__Data to use__

■ ■ ■

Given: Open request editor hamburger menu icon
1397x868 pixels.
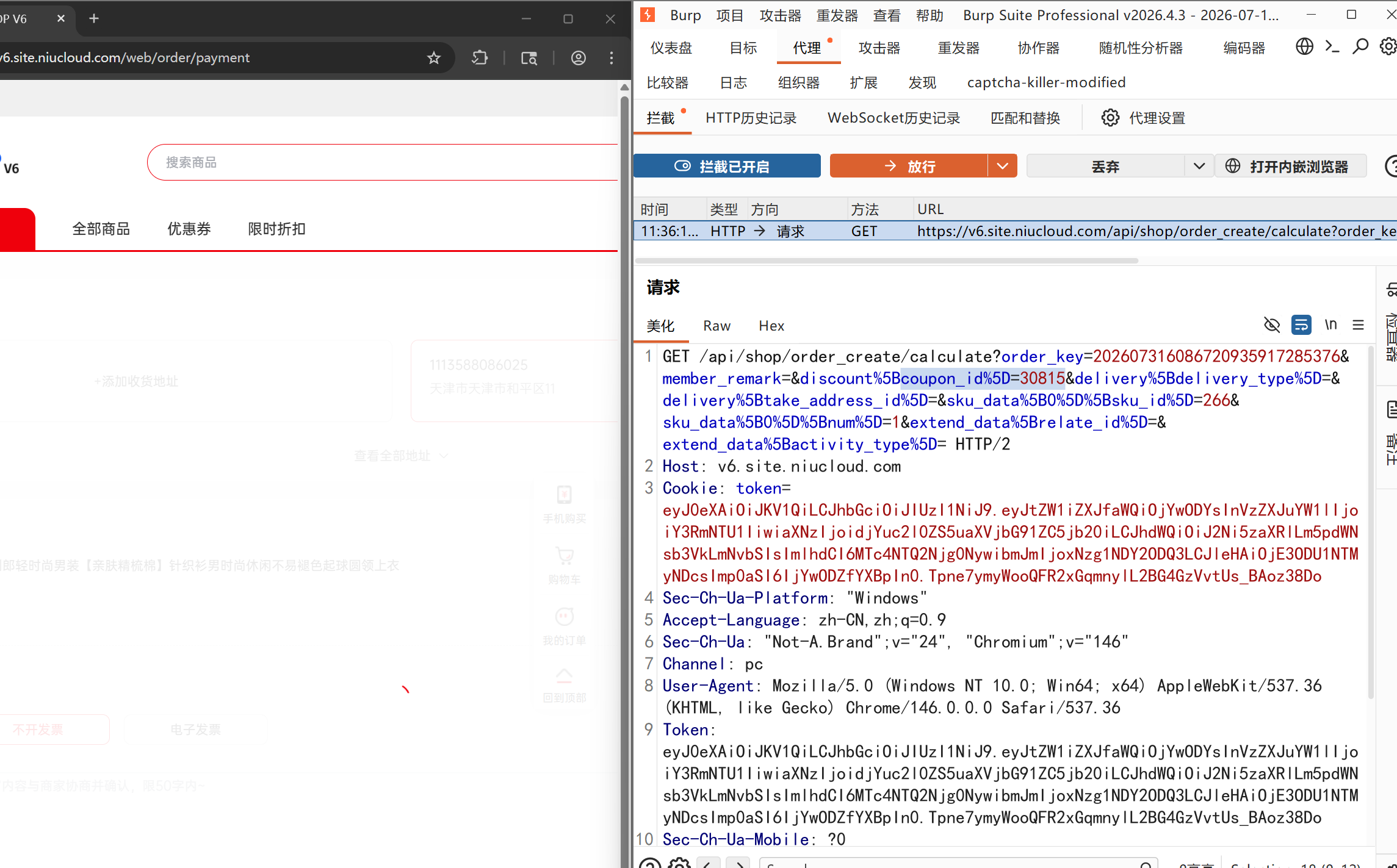Looking at the screenshot, I should 1358,325.
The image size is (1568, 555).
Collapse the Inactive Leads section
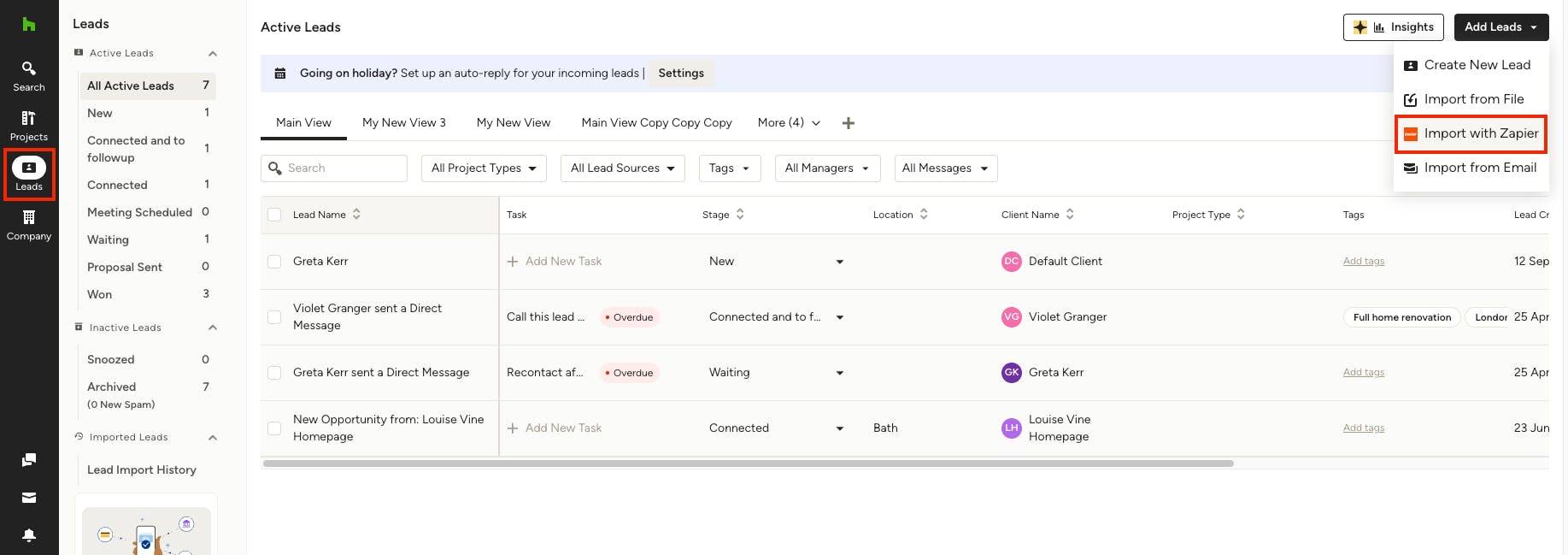(213, 328)
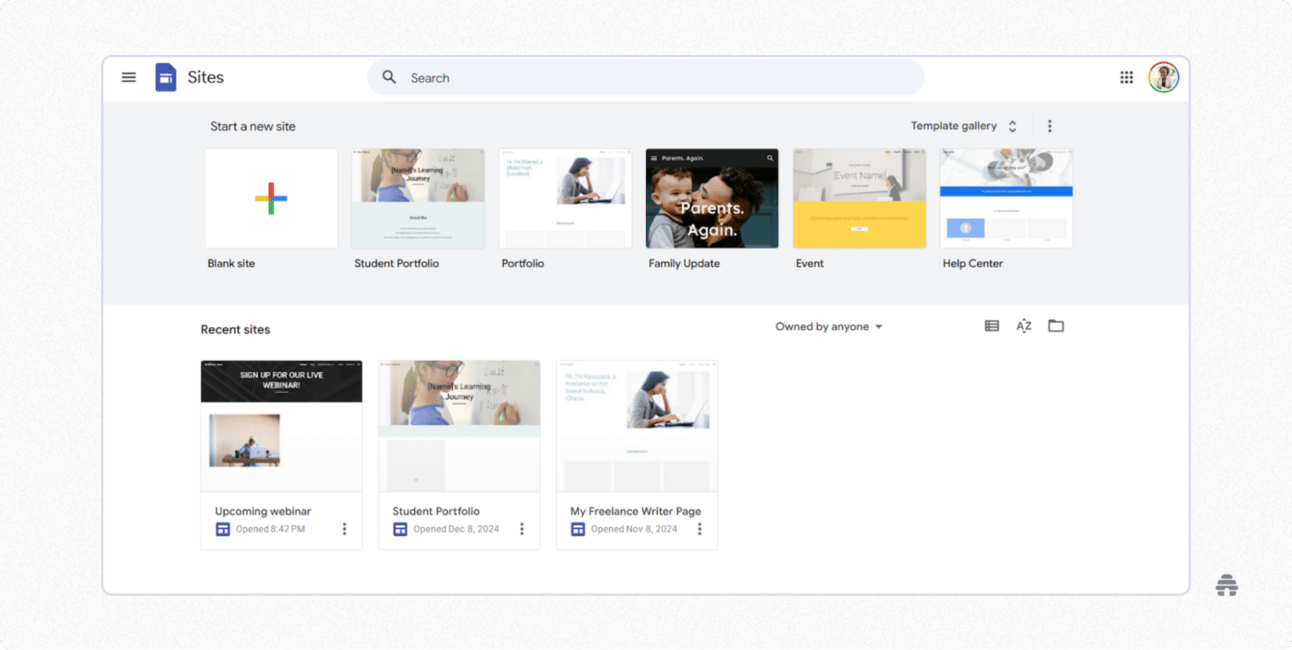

■ ■ ■

__Directions for this task__
With the pictures removed, write the listing out word for word.

__Written solution__
Given: Open request editor hamburger menu icon
1397x868 pixels.
Looking at the screenshot, I should 1358,325.
The image size is (1568, 555).
Collapse the Inactive Leads section
(213, 328)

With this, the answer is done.